**TASK BRIEF**. Lines from the one with "The width and height of the screenshot is (499, 431)." through the end of the records, and no others, are what the answer should contain, copied exactly; please keep pictures out.

**DATA EXCERPTS**.
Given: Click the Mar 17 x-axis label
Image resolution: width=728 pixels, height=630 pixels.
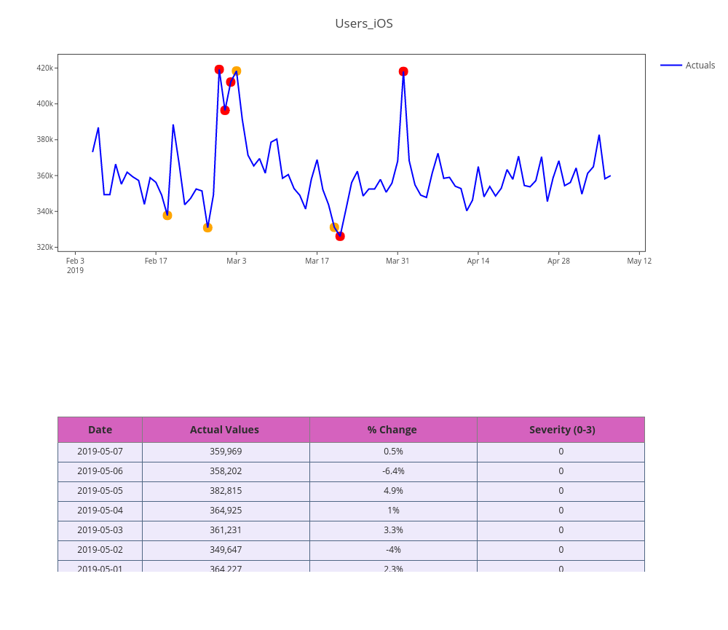Looking at the screenshot, I should (317, 261).
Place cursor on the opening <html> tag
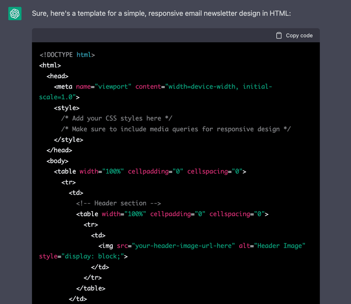The image size is (351, 304). point(50,66)
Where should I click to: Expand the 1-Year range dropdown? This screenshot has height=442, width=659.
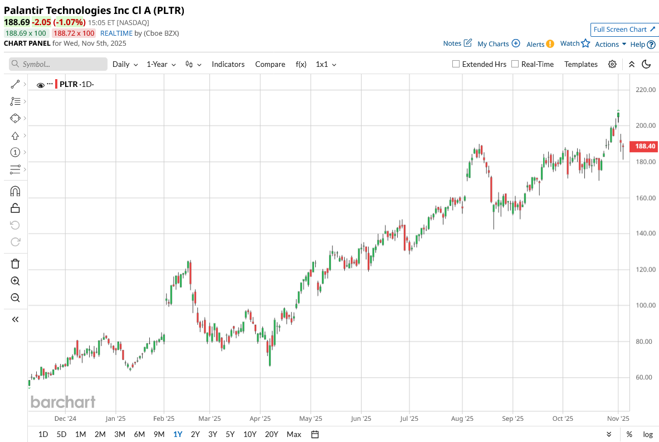click(x=161, y=64)
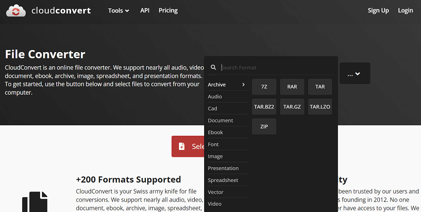Click the search magnifier icon
The width and height of the screenshot is (421, 212).
213,67
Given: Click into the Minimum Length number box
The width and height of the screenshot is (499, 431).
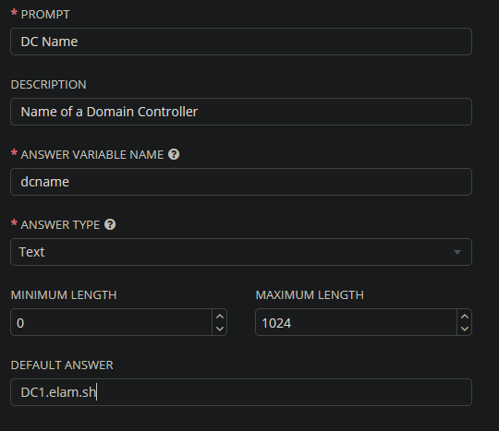Looking at the screenshot, I should pos(112,322).
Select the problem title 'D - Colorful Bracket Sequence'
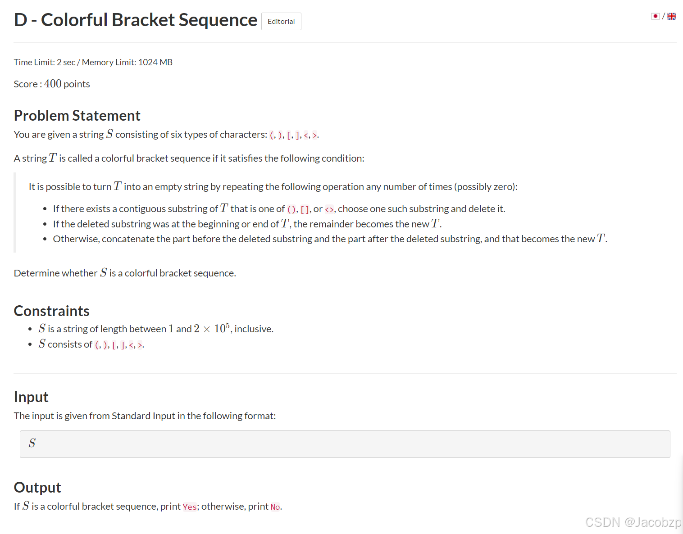The image size is (683, 534). (135, 19)
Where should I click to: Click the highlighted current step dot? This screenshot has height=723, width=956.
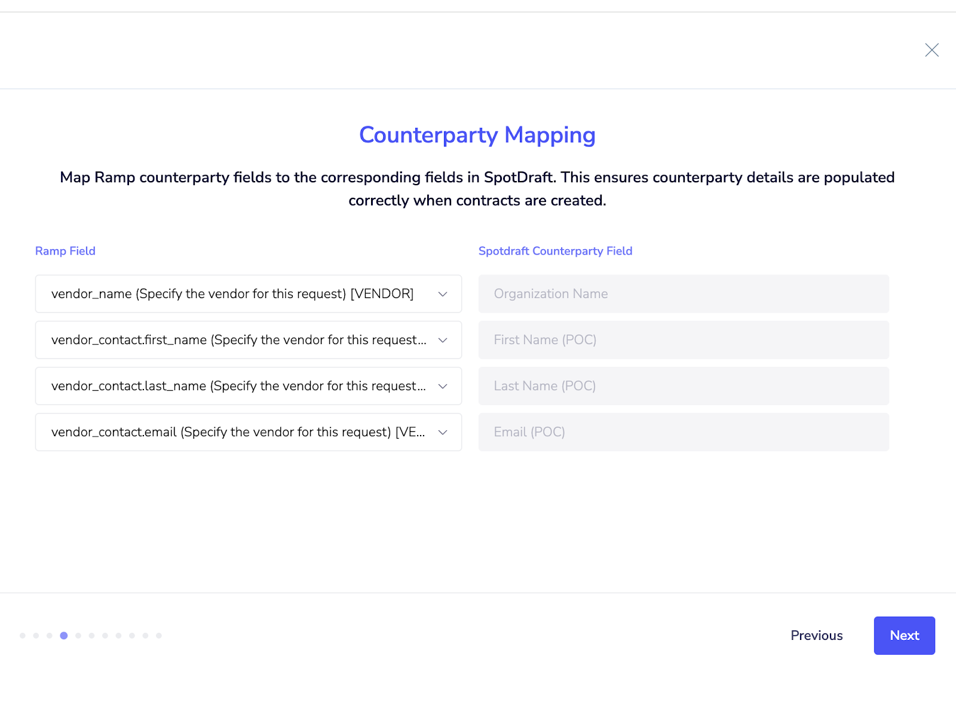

**YOUR SOLUTION**.
The width and height of the screenshot is (499, 431).
Looking at the screenshot, I should pos(112,322).
Select the problem title 'D - Colorful Bracket Sequence'
The image size is (683, 534). (135, 19)
Where should I click to: Click the highlighted current step dot? This screenshot has height=723, width=956.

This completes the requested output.